WORK INSTRUCTION = Return all the entries. Match them word for word.

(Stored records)

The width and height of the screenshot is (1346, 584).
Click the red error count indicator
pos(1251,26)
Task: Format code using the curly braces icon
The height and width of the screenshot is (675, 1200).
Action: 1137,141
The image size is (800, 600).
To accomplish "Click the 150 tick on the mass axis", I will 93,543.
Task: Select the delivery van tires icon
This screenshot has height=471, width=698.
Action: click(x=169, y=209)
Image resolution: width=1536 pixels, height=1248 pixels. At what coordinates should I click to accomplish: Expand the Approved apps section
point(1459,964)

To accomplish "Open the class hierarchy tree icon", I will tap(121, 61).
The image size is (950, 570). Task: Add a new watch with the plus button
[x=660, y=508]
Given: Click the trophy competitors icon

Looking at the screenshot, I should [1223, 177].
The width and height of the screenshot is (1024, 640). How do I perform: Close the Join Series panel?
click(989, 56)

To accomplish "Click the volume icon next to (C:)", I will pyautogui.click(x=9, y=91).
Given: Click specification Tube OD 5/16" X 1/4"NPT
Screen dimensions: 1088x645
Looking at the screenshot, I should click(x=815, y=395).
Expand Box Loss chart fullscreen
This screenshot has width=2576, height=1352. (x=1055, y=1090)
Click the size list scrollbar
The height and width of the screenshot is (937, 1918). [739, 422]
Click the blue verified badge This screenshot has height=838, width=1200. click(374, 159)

RESPONSE =
The width and height of the screenshot is (1346, 584).
Click the red error count indicator
pos(1251,26)
Task: Format code using the curly braces icon
The height and width of the screenshot is (675, 1200).
Action: 1137,141
The image size is (800, 600).
To accomplish "Click the 150 tick on the mass axis", I will 93,543.
Task: Select the delivery van tires icon
This screenshot has height=471, width=698.
Action: click(x=169, y=209)
Image resolution: width=1536 pixels, height=1248 pixels. At what coordinates should I click to accomplish: Expand the Approved apps section
point(1459,964)

To accomplish "Open the class hierarchy tree icon", I will tap(121, 61).
The image size is (950, 570). Task: Add a new watch with the plus button
[x=660, y=508]
Given: Click the trophy competitors icon

Looking at the screenshot, I should [1223, 177].
The width and height of the screenshot is (1024, 640). How do I perform: Close the Join Series panel?
click(989, 56)

To accomplish "Click the volume icon next to (C:)", I will pyautogui.click(x=9, y=91).
Given: Click specification Tube OD 5/16" X 1/4"NPT
Screen dimensions: 1088x645
Looking at the screenshot, I should click(x=815, y=395).
Expand Box Loss chart fullscreen
This screenshot has width=2576, height=1352. (x=1055, y=1090)
Click the size list scrollbar
The height and width of the screenshot is (937, 1918). [739, 422]
Click the blue verified badge This screenshot has height=838, width=1200. click(374, 159)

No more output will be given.